■ **Directions**
The lines from the start of the data through the line with "Task: Open the Rotativo" are to be returned verbatim; all later lines are to be omitted.

■ **Entries provided**
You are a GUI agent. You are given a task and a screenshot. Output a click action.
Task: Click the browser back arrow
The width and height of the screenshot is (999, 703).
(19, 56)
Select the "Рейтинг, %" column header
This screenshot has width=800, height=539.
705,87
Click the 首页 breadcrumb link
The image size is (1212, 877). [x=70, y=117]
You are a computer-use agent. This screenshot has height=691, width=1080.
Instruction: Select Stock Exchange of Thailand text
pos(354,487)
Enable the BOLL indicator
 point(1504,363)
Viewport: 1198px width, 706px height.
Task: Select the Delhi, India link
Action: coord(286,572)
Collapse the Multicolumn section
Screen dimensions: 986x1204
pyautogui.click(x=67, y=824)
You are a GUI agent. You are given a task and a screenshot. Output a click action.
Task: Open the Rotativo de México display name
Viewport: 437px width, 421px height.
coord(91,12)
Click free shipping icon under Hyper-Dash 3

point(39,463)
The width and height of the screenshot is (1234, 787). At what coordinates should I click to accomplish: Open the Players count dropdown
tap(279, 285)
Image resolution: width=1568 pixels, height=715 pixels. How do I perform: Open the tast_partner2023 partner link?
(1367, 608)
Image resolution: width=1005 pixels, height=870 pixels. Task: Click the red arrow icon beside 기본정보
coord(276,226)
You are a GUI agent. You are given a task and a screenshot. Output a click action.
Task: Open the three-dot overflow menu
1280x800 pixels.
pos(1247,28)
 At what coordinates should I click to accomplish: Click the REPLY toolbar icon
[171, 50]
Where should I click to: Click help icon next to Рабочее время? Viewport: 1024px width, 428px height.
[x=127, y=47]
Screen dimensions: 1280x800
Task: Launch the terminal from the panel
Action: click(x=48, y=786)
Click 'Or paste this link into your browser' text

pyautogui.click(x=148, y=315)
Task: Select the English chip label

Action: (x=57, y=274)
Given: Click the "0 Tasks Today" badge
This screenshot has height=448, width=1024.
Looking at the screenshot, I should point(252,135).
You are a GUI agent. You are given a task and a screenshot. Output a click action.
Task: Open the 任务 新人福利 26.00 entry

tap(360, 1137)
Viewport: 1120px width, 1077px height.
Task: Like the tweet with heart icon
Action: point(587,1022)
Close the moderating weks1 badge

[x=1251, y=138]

■ **Output for this exercise**
You are a GUI agent. You are given a task and a screenshot. Output a click action.
Task: Click the browser back arrow
The width and height of the screenshot is (999, 703).
(19, 56)
Select the "Рейтинг, %" column header
This screenshot has width=800, height=539.
705,87
Click the 首页 breadcrumb link
The image size is (1212, 877). [x=70, y=117]
You are a computer-use agent. This screenshot has height=691, width=1080.
Instruction: Select Stock Exchange of Thailand text
pos(354,487)
Enable the BOLL indicator
 point(1504,363)
Viewport: 1198px width, 706px height.
Task: Select the Delhi, India link
Action: coord(286,572)
Collapse the Multicolumn section
Screen dimensions: 986x1204
pyautogui.click(x=67, y=824)
You are a GUI agent. You are given a task and a screenshot. Output a click action.
Task: Open the Rotativo de México display name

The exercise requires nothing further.